Thursday 28 July 2016 16:04, UK
Ever wondered why players wear those black vests during training? As the 2016/17 season draws closer, Sky Sports investigate the cutting-edge technology being used by Premier League clubs...
Pre-season is a crucial period as clubs prepare for the new campaign, but how do they make sure their players are in peak physical condition for the gruelling months ahead?
Pep Guardiola has banned pizza and fruit juice at Manchester City while Antonio Conte is reportedly pushing his players to new extremes at Chelsea, but for many of the biggest sides at home and abroad, cutting-edge technology from STATSports is at the heart of preparations.
The Northern Ireland-based company, founded in 2007, have become a pioneering influence in the sports science industry, and their player tracking and analysis equipment is used by 14 Premier League clubs, a host of international teams and European giants such as Barcelona and Juventus.
The key component of the system is the Viper pod, a matchbox-sized GPS device which sits between the shoulder blades, where it monitors heart rate and measures various aspects of physiological performance. The black vests which hold them in place have become a common sight on training grounds up and down the country, and the pods can be worn during matches, too.
Lionel Messi was seen wearing a Viper pod in the opening games of last season as Barcelona carefully eased him back into domestic action after an arduous summer at the Copa America, and the technology's popularity has risen sharply in recent years. Richard Byrne, the head of business development at STATSports, explains how it works.
"Its function is to collect all of a player's performance data," Byrne tells Sky Sports. "That means basic things like distance covered and running speed, but also more in-depth metrics we have developed such as step balance and stress loads, really intricate details on performance, fitness and well-being."
The pods collect vast quantities of data which is picked up by an antennae at the side of the pitch and processed by STATSports software. Coaching staff then use the live stats to monitor performance, allowing them to compile reports and make informed decisions on what players should and shouldn't be doing on the pitch.

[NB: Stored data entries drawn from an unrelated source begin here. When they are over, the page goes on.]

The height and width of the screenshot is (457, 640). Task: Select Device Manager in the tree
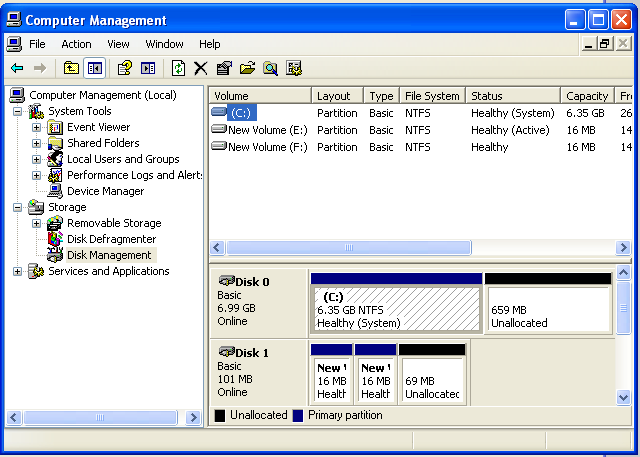coord(105,191)
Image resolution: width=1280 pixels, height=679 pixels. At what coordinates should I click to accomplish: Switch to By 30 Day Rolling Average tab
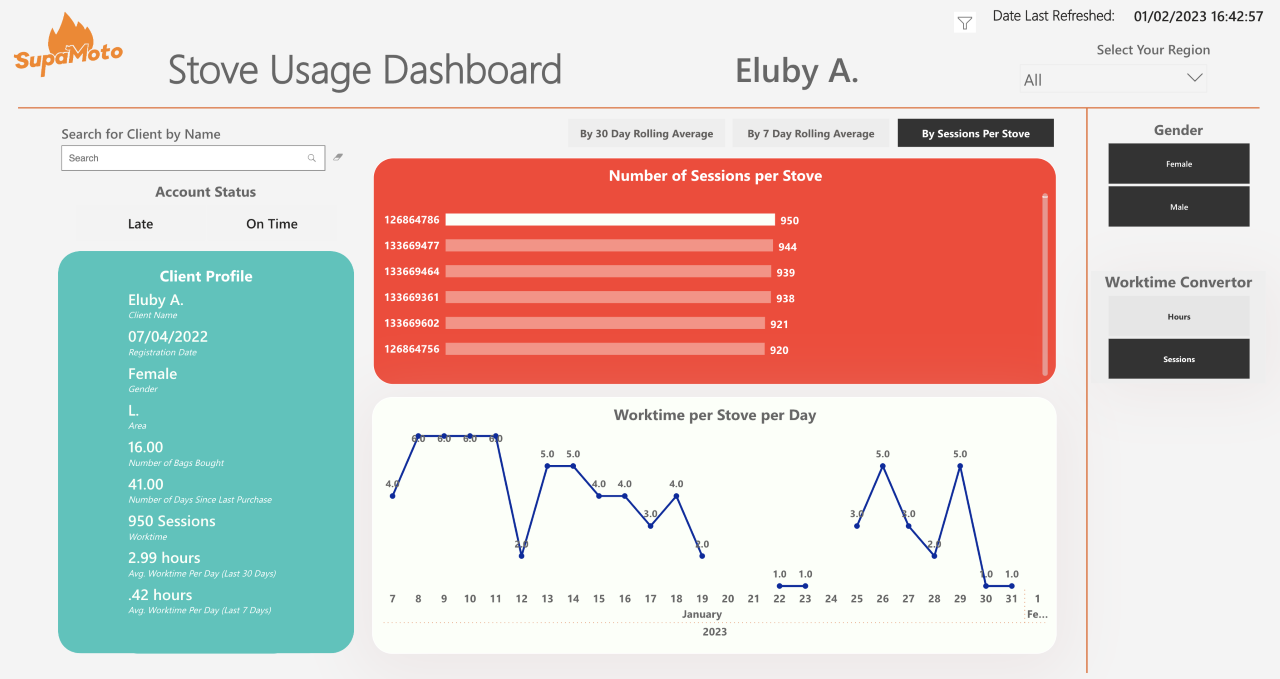(646, 133)
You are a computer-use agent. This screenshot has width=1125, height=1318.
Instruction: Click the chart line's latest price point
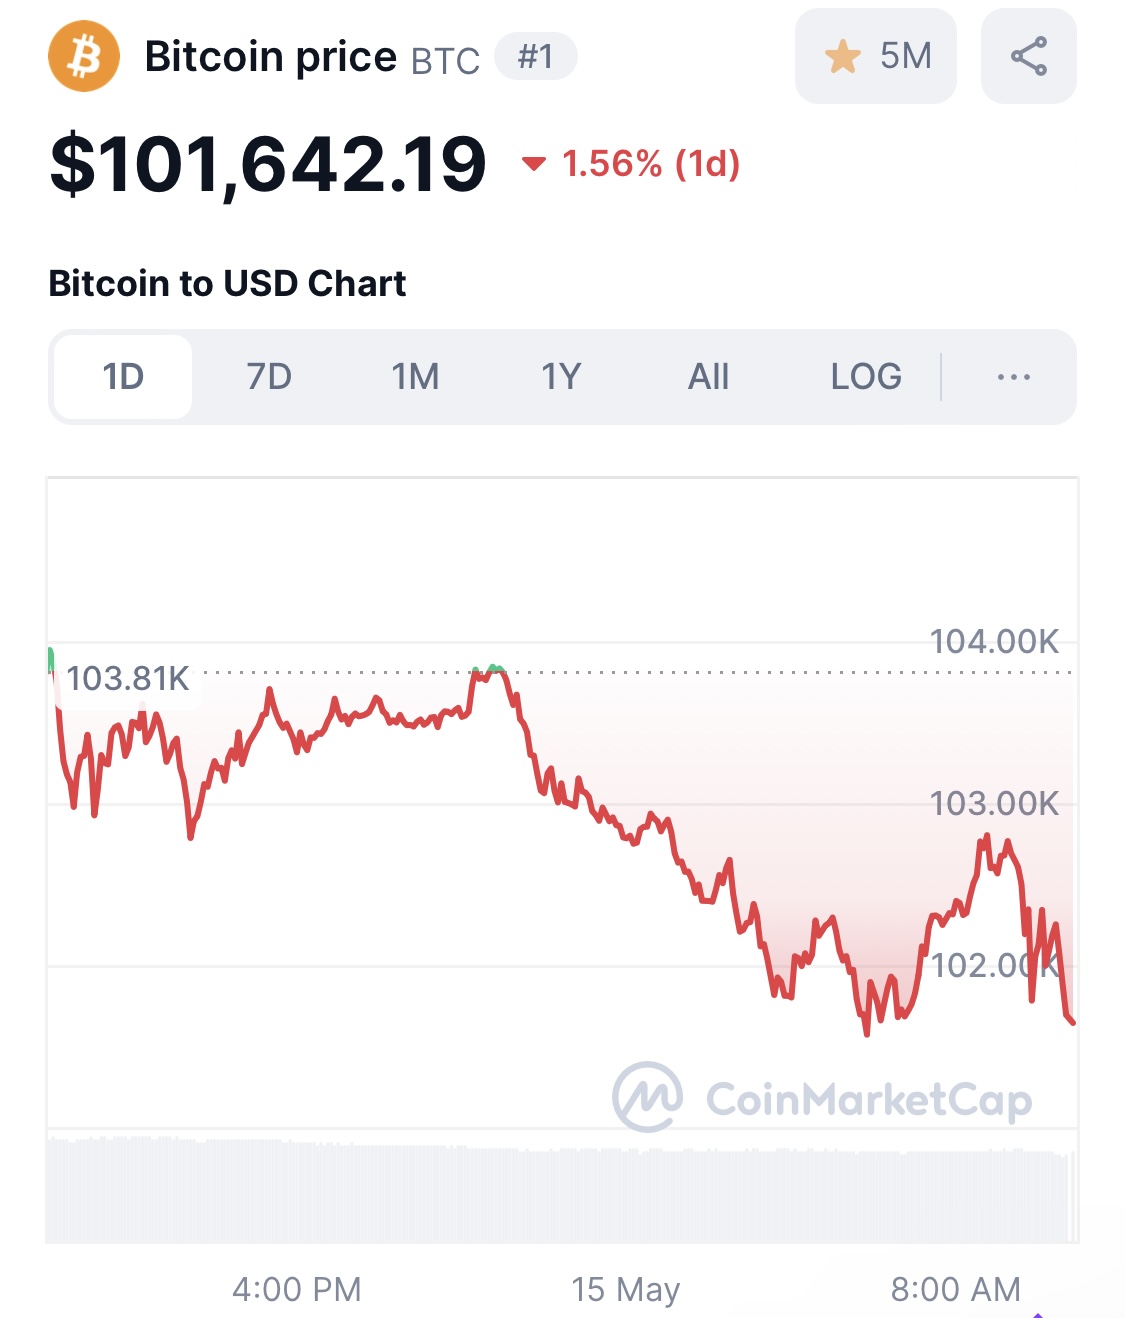(1072, 1021)
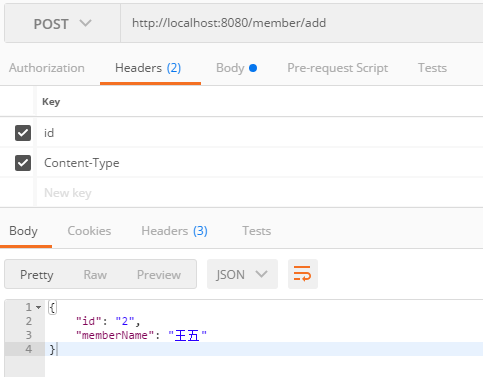The height and width of the screenshot is (377, 483).
Task: Click the request URL field
Action: pos(302,23)
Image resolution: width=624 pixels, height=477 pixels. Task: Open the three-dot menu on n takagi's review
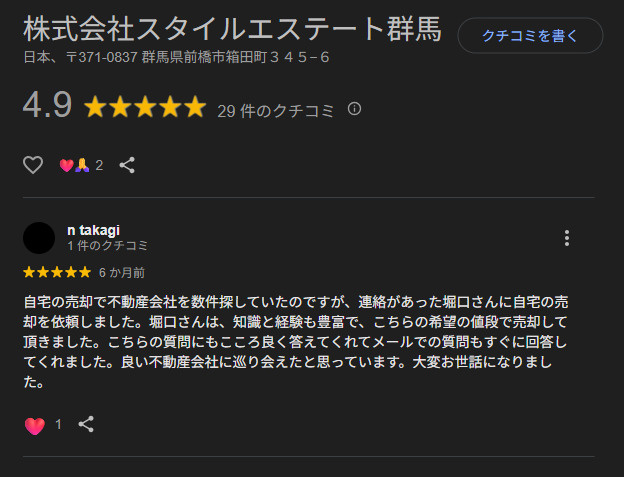pyautogui.click(x=567, y=237)
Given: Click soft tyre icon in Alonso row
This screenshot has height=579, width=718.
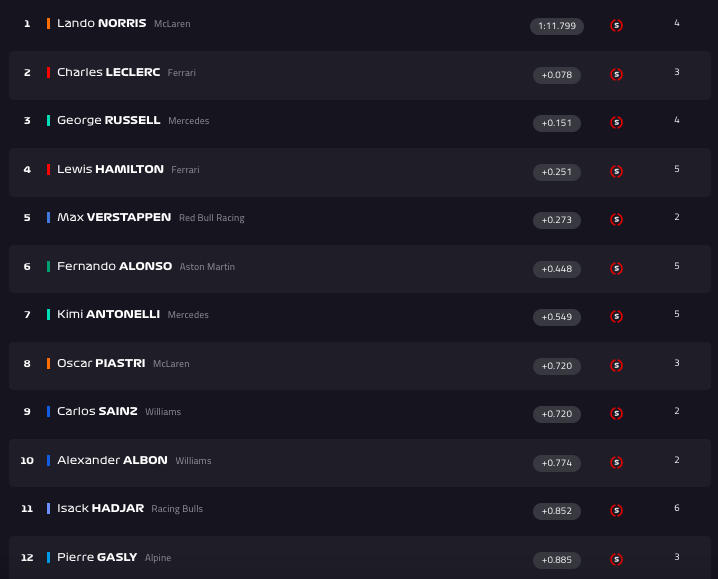Looking at the screenshot, I should [616, 268].
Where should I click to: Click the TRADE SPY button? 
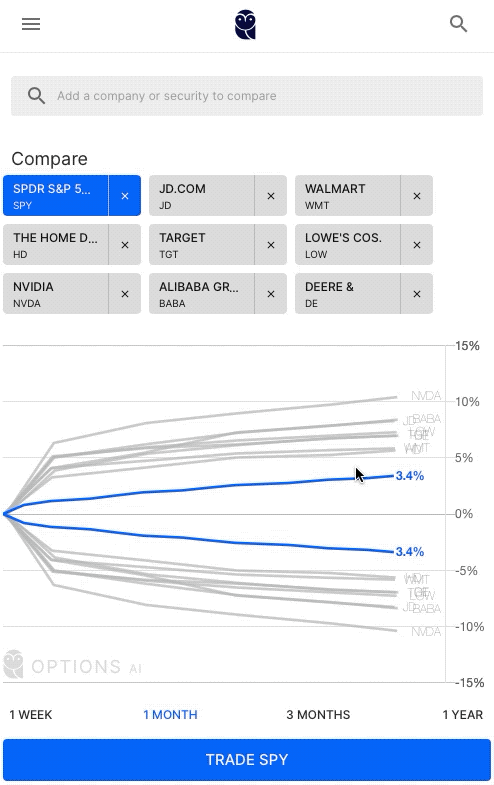(247, 759)
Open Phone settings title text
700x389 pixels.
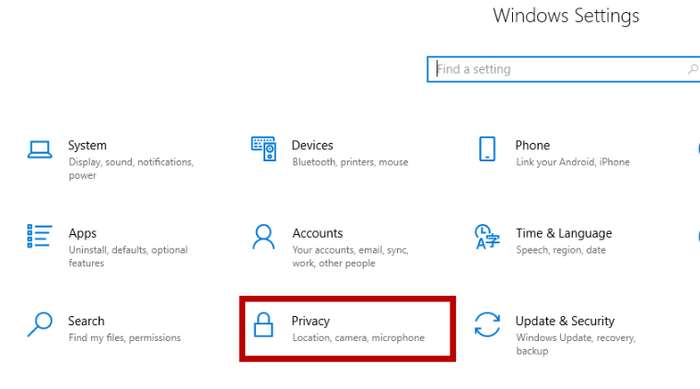532,145
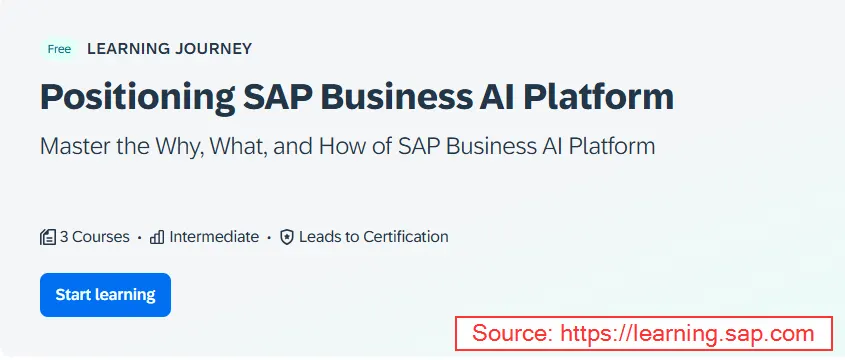This screenshot has height=360, width=845.
Task: Click the AI Platform text in subtitle
Action: (596, 147)
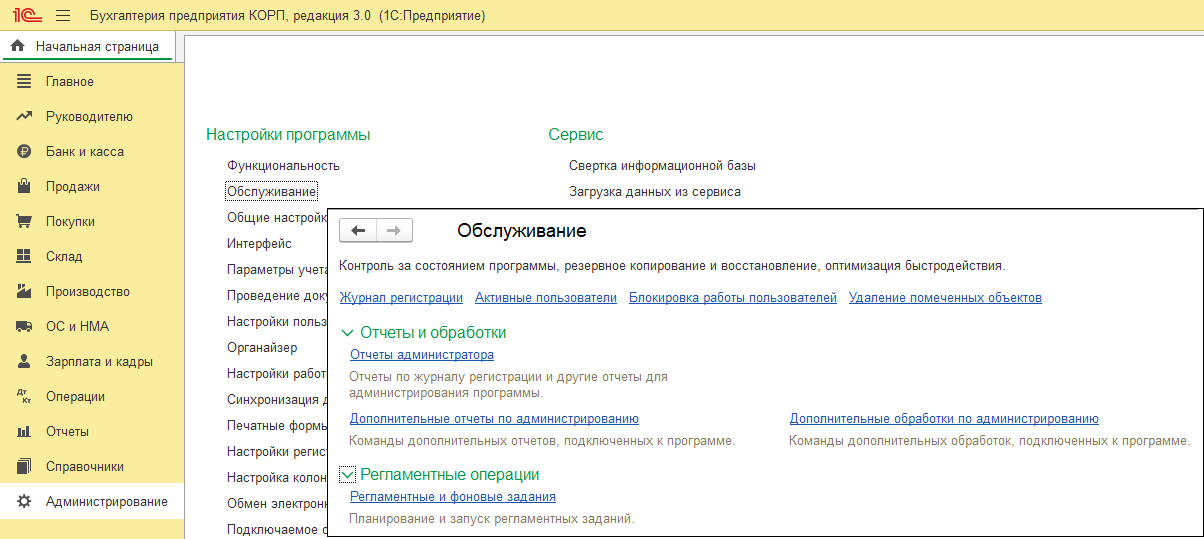The height and width of the screenshot is (539, 1204).
Task: Open Удаление помеченных объектов link
Action: [x=945, y=298]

Sunderland are one of the Premier League clubs using the equipment. "We use it every day, in every session, and we've used it in every pre-season game so far this summer," their first team sports scientist Paul Walsh tells Sky Sports. "It's quite an integral part of the whole backroom team's work.
"The GPS gear has just become part of the players' kit for training now," adds Walsh. "They've got their boots, shorts, socks, and their GPS vests and heart rate monitors. It's just become a staple throughout much of the Premier League. You see players with the vests on all over the place."
The technology allows clubs like Sunderland to tailor their players' workloads individually and fine-tune their training through the week. "Every day we'll have a different flavour to it," explains Walsh. "The further away you are from a game, the more work will go in on the training field. So as you get closer to the game, the workload will taper off so the players are fresh."
As well as heart rate and distance covered, Sunderland use the equipment to monitor metrics such as high speed running, acceleration and deceleration. Their former manager Sam Allardyce is known for his keen interest in sports science, and Walsh says the newly-appointed David Moyes has already expressed similar enthusiasm.
"It's very quick and easy to use," he says. "Within 15 minutes of training we've got a report upstairs to the coaching staff and the medical team. So everyone will have an idea how hard each session was for each player. That will then support decisions that are being made throughout the week."
We take a look at the changes Pep Guardiola has made to Manchester City's pre-season.
The technology is also used to assess whether players are at risk of exasperating a fitness issue. Running with more weight on one foot than the other, for example, can be a sign that a player is subconsciously compensating for an injury. "We look out for abnormalities or sudden spikes in the data," says Walsh. "That might be a little red flag to raise a conversation with a player or the medical team."
The idea is to prevent soft-tissue injuries, and Byrne reveals that one of STATSports' major European clients cut their total of such injuries from 44 to just 22 in the year they started using the equipment. "Keeping your players on the pitch is obviously the key to winning at the top level, so that was great to hear," he says.
For the players, it all adds up to constant scrutiny. "There's certainly no hiding place in football anymore, because everything is analysed so much," says Walsh, who adds that the Sunderland squad have embraced the technology wholeheartedly.
"They have really bought into it," he says. "One of the things we provide is maximum speeds from each session, and some of the really quick players love to see who got the quickest speed. They are all really interested in what they do. It does make your life easier when you have that buy-in from the players. We use it to push them on."
From its humble origins as the brainchild of entrepreneurs Alan Clarke and Sean O'Connor in Northern Ireland, STATSports now employs over 60 members of staff and work with some of the biggest clubs in the world. Their expansion has taken them into America, where they work with a host of MLS, NFL and NBA teams, and they are also branching into China.
The expansion continues in Britain, too. In addition to 14 Premier League teams, around half of the clubs in the Championship are now working with STATSports. When the new season gets underway, those embracing the technology will hope to feel the benefit.